*EXERCISE GOAL:* Copy out the complete listing, word for word.

*DATASET ENTRIES:*
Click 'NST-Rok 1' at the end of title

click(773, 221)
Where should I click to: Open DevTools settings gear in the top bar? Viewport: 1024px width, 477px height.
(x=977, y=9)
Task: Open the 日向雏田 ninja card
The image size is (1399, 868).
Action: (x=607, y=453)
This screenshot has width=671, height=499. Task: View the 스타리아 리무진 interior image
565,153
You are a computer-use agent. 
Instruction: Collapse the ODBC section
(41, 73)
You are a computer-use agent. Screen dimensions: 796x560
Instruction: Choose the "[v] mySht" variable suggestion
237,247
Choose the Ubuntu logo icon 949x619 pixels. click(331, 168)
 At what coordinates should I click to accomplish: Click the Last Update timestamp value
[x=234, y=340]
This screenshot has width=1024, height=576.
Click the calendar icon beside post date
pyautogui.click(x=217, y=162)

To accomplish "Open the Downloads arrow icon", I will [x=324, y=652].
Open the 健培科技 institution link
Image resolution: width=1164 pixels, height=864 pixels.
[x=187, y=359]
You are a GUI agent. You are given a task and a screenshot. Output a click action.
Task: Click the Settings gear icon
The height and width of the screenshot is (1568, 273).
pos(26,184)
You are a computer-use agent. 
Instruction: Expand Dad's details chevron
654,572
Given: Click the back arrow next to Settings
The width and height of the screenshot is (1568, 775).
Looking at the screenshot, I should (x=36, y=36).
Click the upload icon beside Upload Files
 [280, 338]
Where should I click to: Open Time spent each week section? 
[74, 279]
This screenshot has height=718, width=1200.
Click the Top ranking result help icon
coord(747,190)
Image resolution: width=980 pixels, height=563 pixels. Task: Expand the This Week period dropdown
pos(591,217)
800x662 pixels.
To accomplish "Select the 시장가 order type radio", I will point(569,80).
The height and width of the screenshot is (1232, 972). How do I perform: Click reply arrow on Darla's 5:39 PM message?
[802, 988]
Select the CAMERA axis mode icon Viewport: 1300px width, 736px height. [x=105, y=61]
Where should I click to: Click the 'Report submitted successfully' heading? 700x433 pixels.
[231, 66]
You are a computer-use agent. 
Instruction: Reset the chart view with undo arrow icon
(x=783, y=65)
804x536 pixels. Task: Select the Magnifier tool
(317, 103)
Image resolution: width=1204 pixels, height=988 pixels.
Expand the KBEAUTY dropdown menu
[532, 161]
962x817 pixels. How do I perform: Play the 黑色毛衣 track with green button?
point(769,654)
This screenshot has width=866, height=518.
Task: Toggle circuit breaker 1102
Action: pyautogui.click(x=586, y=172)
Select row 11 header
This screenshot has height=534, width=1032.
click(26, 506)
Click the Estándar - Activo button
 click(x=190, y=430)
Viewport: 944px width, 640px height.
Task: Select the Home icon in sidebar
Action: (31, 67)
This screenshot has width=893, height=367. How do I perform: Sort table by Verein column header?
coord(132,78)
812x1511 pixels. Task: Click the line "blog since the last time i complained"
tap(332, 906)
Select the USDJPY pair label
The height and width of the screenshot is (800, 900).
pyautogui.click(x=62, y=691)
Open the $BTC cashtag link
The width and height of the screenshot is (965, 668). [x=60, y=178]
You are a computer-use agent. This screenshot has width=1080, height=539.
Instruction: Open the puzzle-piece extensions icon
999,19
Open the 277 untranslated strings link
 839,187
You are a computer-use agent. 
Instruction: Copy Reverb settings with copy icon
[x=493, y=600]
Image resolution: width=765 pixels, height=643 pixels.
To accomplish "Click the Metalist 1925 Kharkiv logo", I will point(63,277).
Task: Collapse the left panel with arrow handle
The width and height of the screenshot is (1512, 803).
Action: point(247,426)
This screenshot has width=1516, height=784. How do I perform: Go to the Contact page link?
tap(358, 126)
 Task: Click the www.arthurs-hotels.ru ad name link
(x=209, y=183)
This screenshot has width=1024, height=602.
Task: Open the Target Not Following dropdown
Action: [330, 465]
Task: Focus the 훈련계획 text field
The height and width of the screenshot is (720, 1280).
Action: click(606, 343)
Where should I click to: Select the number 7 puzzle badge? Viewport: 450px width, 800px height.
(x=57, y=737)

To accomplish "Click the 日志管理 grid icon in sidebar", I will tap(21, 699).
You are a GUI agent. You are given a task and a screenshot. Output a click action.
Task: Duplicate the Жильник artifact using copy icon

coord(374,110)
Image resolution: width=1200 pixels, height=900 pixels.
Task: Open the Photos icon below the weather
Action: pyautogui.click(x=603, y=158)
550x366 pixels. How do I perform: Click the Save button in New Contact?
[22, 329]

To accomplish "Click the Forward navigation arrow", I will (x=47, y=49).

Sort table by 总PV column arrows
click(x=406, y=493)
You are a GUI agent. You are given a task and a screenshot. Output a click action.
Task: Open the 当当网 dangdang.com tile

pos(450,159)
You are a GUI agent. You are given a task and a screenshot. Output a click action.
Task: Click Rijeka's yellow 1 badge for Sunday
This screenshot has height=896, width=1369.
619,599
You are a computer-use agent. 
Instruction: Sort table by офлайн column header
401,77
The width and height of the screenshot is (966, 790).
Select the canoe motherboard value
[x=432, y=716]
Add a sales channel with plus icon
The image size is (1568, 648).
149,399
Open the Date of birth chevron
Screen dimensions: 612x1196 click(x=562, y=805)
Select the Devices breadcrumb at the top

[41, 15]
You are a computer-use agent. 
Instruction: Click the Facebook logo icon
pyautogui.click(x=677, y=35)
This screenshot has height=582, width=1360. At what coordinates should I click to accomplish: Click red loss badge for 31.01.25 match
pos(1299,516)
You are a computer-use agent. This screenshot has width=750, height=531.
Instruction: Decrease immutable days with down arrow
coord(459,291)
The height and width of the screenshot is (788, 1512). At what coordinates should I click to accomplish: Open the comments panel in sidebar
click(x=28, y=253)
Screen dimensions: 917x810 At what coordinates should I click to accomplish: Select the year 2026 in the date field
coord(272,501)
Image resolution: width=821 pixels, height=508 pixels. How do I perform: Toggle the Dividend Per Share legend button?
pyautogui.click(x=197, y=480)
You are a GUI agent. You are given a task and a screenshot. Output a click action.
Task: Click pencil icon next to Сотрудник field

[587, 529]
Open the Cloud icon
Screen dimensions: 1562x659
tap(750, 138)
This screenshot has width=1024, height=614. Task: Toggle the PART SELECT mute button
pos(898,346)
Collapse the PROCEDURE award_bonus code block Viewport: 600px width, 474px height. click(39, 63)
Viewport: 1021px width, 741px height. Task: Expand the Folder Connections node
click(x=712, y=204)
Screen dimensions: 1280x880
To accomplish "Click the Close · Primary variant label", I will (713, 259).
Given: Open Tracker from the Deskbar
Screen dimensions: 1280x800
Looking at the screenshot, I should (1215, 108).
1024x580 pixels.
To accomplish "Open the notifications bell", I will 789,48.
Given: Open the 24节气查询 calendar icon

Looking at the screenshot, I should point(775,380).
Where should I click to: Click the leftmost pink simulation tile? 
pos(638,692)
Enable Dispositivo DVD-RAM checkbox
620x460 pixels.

*SOLUTION TO THIS PROBLEM:*
Click 'NST-Rok 1' at the end of title

click(773, 221)
Where should I click to: Open DevTools settings gear in the top bar? Viewport: 1024px width, 477px height.
(x=977, y=9)
Task: Open the 日向雏田 ninja card
The image size is (1399, 868).
Action: (x=607, y=453)
This screenshot has width=671, height=499. Task: View the 스타리아 리무진 interior image
565,153
You are a computer-use agent. 
Instruction: Collapse the ODBC section
(41, 73)
You are a computer-use agent. Screen dimensions: 796x560
Instruction: Choose the "[v] mySht" variable suggestion
237,247
Choose the Ubuntu logo icon 949x619 pixels. click(331, 168)
 At what coordinates should I click to accomplish: Click the Last Update timestamp value
[x=234, y=340]
This screenshot has width=1024, height=576.
Click the calendar icon beside post date
pyautogui.click(x=217, y=162)

To accomplish "Open the Downloads arrow icon", I will [x=324, y=652].
Open the 健培科技 institution link
Image resolution: width=1164 pixels, height=864 pixels.
[x=187, y=359]
You are a GUI agent. You are given a task and a screenshot. Output a click action.
Task: Click the Settings gear icon
The height and width of the screenshot is (1568, 273).
pos(26,184)
You are a computer-use agent. 
Instruction: Expand Dad's details chevron
654,572
Given: Click the back arrow next to Settings
The width and height of the screenshot is (1568, 775).
Looking at the screenshot, I should (x=36, y=36).
Click the upload icon beside Upload Files
 [280, 338]
Where should I click to: Open Time spent each week section? 
[74, 279]
This screenshot has height=718, width=1200.
Click the Top ranking result help icon
coord(747,190)
Image resolution: width=980 pixels, height=563 pixels. Task: Expand the This Week period dropdown
pos(591,217)
800x662 pixels.
To accomplish "Select the 시장가 order type radio", I will point(569,80).
The height and width of the screenshot is (1232, 972). How do I perform: Click reply arrow on Darla's 5:39 PM message?
[802, 988]
Select the CAMERA axis mode icon Viewport: 1300px width, 736px height. [x=105, y=61]
Where should I click to: Click the 'Report submitted successfully' heading? 700x433 pixels.
[231, 66]
You are a computer-use agent. 
Instruction: Reset the chart view with undo arrow icon
(x=783, y=65)
804x536 pixels. Task: Select the Magnifier tool
(317, 103)
Image resolution: width=1204 pixels, height=988 pixels.
Expand the KBEAUTY dropdown menu
[532, 161]
962x817 pixels. How do I perform: Play the 黑色毛衣 track with green button?
point(769,654)
This screenshot has width=866, height=518.
Task: Toggle circuit breaker 1102
Action: pyautogui.click(x=586, y=172)
Select row 11 header
This screenshot has height=534, width=1032.
click(26, 506)
Click the Estándar - Activo button
 click(x=190, y=430)
Viewport: 944px width, 640px height.
Task: Select the Home icon in sidebar
Action: (31, 67)
This screenshot has width=893, height=367. How do I perform: Sort table by Verein column header?
coord(132,78)
812x1511 pixels. Task: Click the line "blog since the last time i complained"
tap(332, 906)
Select the USDJPY pair label
The height and width of the screenshot is (800, 900).
pyautogui.click(x=62, y=691)
Open the $BTC cashtag link
The width and height of the screenshot is (965, 668). [x=60, y=178]
You are a computer-use agent. This screenshot has width=1080, height=539.
Instruction: Open the puzzle-piece extensions icon
999,19
Open the 277 untranslated strings link
 839,187
You are a computer-use agent. 
Instruction: Copy Reverb settings with copy icon
[x=493, y=600]
Image resolution: width=765 pixels, height=643 pixels.
To accomplish "Click the Metalist 1925 Kharkiv logo", I will point(63,277).
Task: Collapse the left panel with arrow handle
The width and height of the screenshot is (1512, 803).
Action: point(247,426)
This screenshot has width=1516, height=784. How do I perform: Go to the Contact page link?
tap(358, 126)
 Task: Click the www.arthurs-hotels.ru ad name link
(x=209, y=183)
This screenshot has width=1024, height=602.
Task: Open the Target Not Following dropdown
Action: [330, 465]
Task: Focus the 훈련계획 text field
The height and width of the screenshot is (720, 1280).
Action: click(606, 343)
Where should I click to: Select the number 7 puzzle badge? Viewport: 450px width, 800px height.
(x=57, y=737)

To accomplish "Click the 日志管理 grid icon in sidebar", I will tap(21, 699).
You are a GUI agent. You are given a task and a screenshot. Output a click action.
Task: Duplicate the Жильник artifact using copy icon

coord(374,110)
Image resolution: width=1200 pixels, height=900 pixels.
Task: Open the Photos icon below the weather
Action: pyautogui.click(x=603, y=158)
550x366 pixels. How do I perform: Click the Save button in New Contact?
[22, 329]

To accomplish "Click the Forward navigation arrow", I will (x=47, y=49).

Sort table by 总PV column arrows
click(x=406, y=493)
You are a GUI agent. You are given a task and a screenshot. Output a click action.
Task: Open the 当当网 dangdang.com tile

pos(450,159)
You are a GUI agent. You are given a task and a screenshot. Output a click action.
Task: Click Rijeka's yellow 1 badge for Sunday
This screenshot has height=896, width=1369.
619,599
You are a computer-use agent. 
Instruction: Sort table by офлайн column header
401,77
The width and height of the screenshot is (966, 790).
Select the canoe motherboard value
[x=432, y=716]
Add a sales channel with plus icon
The image size is (1568, 648).
149,399
Open the Date of birth chevron
Screen dimensions: 612x1196 click(x=562, y=805)
Select the Devices breadcrumb at the top

[41, 15]
You are a computer-use agent. 
Instruction: Click the Facebook logo icon
pyautogui.click(x=677, y=35)
This screenshot has height=582, width=1360. At what coordinates should I click to accomplish: Click red loss badge for 31.01.25 match
pos(1299,516)
You are a computer-use agent. This screenshot has width=750, height=531.
Instruction: Decrease immutable days with down arrow
coord(459,291)
The height and width of the screenshot is (788, 1512). At what coordinates should I click to accomplish: Open the comments panel in sidebar
click(x=28, y=253)
Screen dimensions: 917x810 At what coordinates should I click to accomplish: Select the year 2026 in the date field
coord(272,501)
Image resolution: width=821 pixels, height=508 pixels. How do I perform: Toggle the Dividend Per Share legend button?
pyautogui.click(x=197, y=480)
You are a GUI agent. You are given a task and a screenshot. Output a click action.
Task: Click pencil icon next to Сотрудник field

[587, 529]
Open the Cloud icon
Screen dimensions: 1562x659
tap(750, 138)
This screenshot has width=1024, height=614. Task: Toggle the PART SELECT mute button
pos(898,346)
Collapse the PROCEDURE award_bonus code block Viewport: 600px width, 474px height. click(39, 63)
Viewport: 1021px width, 741px height. Task: Expand the Folder Connections node
click(x=712, y=204)
Screen dimensions: 1280x880
To accomplish "Click the Close · Primary variant label", I will (713, 259).
Given: Open Tracker from the Deskbar
Screen dimensions: 1280x800
Looking at the screenshot, I should (1215, 108).
1024x580 pixels.
To accomplish "Open the notifications bell", I will 789,48.
Given: Open the 24节气查询 calendar icon

Looking at the screenshot, I should point(775,380).
Where should I click to: Click the leftmost pink simulation tile? 
pos(638,692)
Enable Dispositivo DVD-RAM checkbox
620x460 pixels.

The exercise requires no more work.